Remember in the film adaptation of The Wizard of Oz? How Dorothy is swept up in a black and white and gray tornado and wakes up in technicolor? I wish I could say this journey was like that–the tornado comes and instantly I’m dropped in a rainbow world of saturation. It would have been easier. Cleaner. A much more comforting story to tell.

But, in my experience, life isn’t typically like that. The transformation on my bleak, foggy, gray path happens brick-by-yellow-brick.

No higher significance. Just me in my dream van in my favorite color.

I begin a gratitude journal (my last-ditch attempt at believing in a gratitude practice, as I had never felt the efficacy of one before). I purchase a book called Living with Color, and begin to notice the nuances of color all around me. Even in the grayest of grays (is that a little bit of yellow I see? some blue?). I take a job as a graphic designer for a company that celebrates crafting and color and creativity. I tap into my English roots (pun intended) and begin gardening and finding an oasis of color even in the most frustrating of weeds (I find some fuchsia-tinged clover at one point and am still in awe that that color exists in the physical realm on a plant I don’t want to leave in my yard). (I won’t mention the colorful language I start using as I cope with parenting two small, difficult humans.)

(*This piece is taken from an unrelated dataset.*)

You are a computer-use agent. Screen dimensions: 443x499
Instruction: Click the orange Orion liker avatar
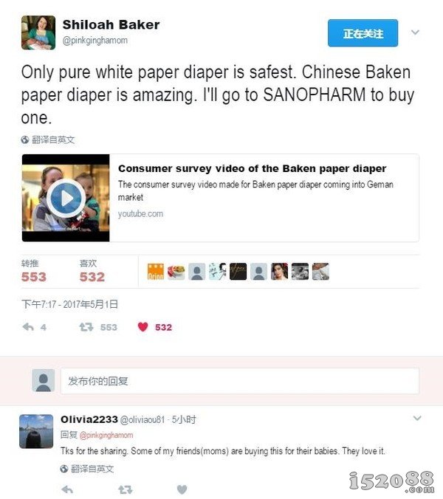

Teaching my daughter to love gardening

I follow the path of what I love—what lights me up from the inside out: flowers, patterns, colors, design, typography, lettering, (swearing, apparently), reading, making, yoga, gardening. I don’t know where my particular yellow-brick path will lead, but I know that with each clue, more color is brought into my life. And I come back to myself, more fully and completely.

Photo credit Raquel Acevedo Photo


Children with autism are officially diagnosed with “autism spectrum disorder.” My son’s spectrum has allowed my spectrum, and the spectrums of other members of my family, to become more fully saturated. We’ve created a veritable rainbow.